┌─ GEZEIGTER TEXTAUSSCHNITT

Bergbauern stoßen oft an ihre Grenzen
Tiere: Die 20 Kühe sind tagsüber auf der Weide. Zeit, sich geruhsam bei ihnen niederzulassen, hat Josef Vitzthum jedoch selten. Sein Arbeitstag endet um 20 Uhr mit dem Abendessen. Die Bäuerin kocht hervorragend, schwärmt er–Spezialitäten wie Speckknödel oder Gerstensuppe.

Werkstatt: Wenn es die Zeit zulässt, repariert Vitzthum alles Mögliche, von der Maschine bis zur Wasserleitung. Oft bringt er Ersatzteile mit, die in Südtirol schwer erhältlich sind,
heuer sogar eine große Drechselbank. In Schwandorf kennt man Vitzthum auch als Krippenbauer.

Voraussetzungen: Grundsätzlich muss es sich um einen schwer zu bearbeitenden
Hof handeln, um Freiwillige zu beschäftigen. Südtirols Bergbauern leben in einer zum Teil noch archaischen Welt, die gleichermaßen von Schönheit und Entbehrung gekennzeichnet
ist.

Freiwillige: Jedes Jahr nimmt die Anzahl an Freiwilligen zu, die gegen Kost und Logis auf den Höfen arbeiten. Die Bergwiesen liegen oft unterhalb der Gletscher. Eigennutz und Wille zu selbstlosem Helfen halten sich im Idealfall die Waage, so betont der Verein „Freiwillige Arbeitseinsätze“.

└─
┌─ EINTRÄGE

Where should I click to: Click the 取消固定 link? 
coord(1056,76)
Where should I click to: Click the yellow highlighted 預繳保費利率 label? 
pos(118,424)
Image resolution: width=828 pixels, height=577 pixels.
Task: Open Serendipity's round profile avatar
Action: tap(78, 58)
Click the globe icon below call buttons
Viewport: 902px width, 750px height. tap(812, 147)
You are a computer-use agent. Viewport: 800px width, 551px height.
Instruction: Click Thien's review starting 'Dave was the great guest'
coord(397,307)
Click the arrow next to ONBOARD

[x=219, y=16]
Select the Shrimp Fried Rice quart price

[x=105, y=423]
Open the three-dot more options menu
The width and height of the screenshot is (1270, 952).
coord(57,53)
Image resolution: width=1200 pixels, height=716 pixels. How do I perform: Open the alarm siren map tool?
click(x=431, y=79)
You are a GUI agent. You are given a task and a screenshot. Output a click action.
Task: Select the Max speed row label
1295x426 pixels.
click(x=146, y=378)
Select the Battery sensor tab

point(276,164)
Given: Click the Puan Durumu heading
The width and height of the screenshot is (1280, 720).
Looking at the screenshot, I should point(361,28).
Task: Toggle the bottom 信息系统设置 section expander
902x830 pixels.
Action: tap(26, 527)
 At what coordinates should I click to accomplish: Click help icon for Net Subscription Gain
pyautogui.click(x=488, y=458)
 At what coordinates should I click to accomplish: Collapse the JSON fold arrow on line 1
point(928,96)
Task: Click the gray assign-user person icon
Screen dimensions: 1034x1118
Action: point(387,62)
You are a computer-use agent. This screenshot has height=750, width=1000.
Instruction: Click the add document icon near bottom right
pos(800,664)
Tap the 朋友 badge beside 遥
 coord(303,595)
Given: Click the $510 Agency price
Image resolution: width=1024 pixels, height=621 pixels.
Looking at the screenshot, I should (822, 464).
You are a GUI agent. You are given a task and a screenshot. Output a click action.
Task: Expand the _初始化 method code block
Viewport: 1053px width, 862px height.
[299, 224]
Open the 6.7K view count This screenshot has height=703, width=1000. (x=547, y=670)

└─

◆ GESTELLTE AUFGABEN:
(1) Wann endet laut dem Textausschnitt über Südtirols Bergbauern der Arbeitstag von Josef Vitzthum?
(2) Gib aus dem Textausschnitt über Südtirols Bergbauern den Abschnitt wortgetreu wieder, der mit den Worten beginnt, die „Bergbauern stoßen oft“ enthalten, und mit „auch als Krippenbauer.“ endet.

◆ LÖSUNGEN JE AUFGABE:
(1) Um 20 Uhr mit dem Abendessen.

(2)
Bergbauern stoßen oft an ihre Grenzen
Tiere: Die 20 Kühe sind tagsüber auf der Weide. Zeit, sich geruhsam bei ihnen niederzulassen, hat Josef Vitzthum jedoch selten. Sein Arbeitstag endet um 20 Uhr mit dem Abendessen. Die Bäuerin kocht hervorragend, schwärmt er–Spezialitäten wie Speckknödel oder Gerstensuppe.

Werkstatt: Wenn es die Zeit zulässt, repariert Vitzthum alles Mögliche, von der Maschine bis zur Wasserleitung. Oft bringt er Ersatzteile mit, die in Südtirol schwer erhältlich sind,
heuer sogar eine große Drechselbank. In Schwandorf kennt man Vitzthum auch als Krippenbauer.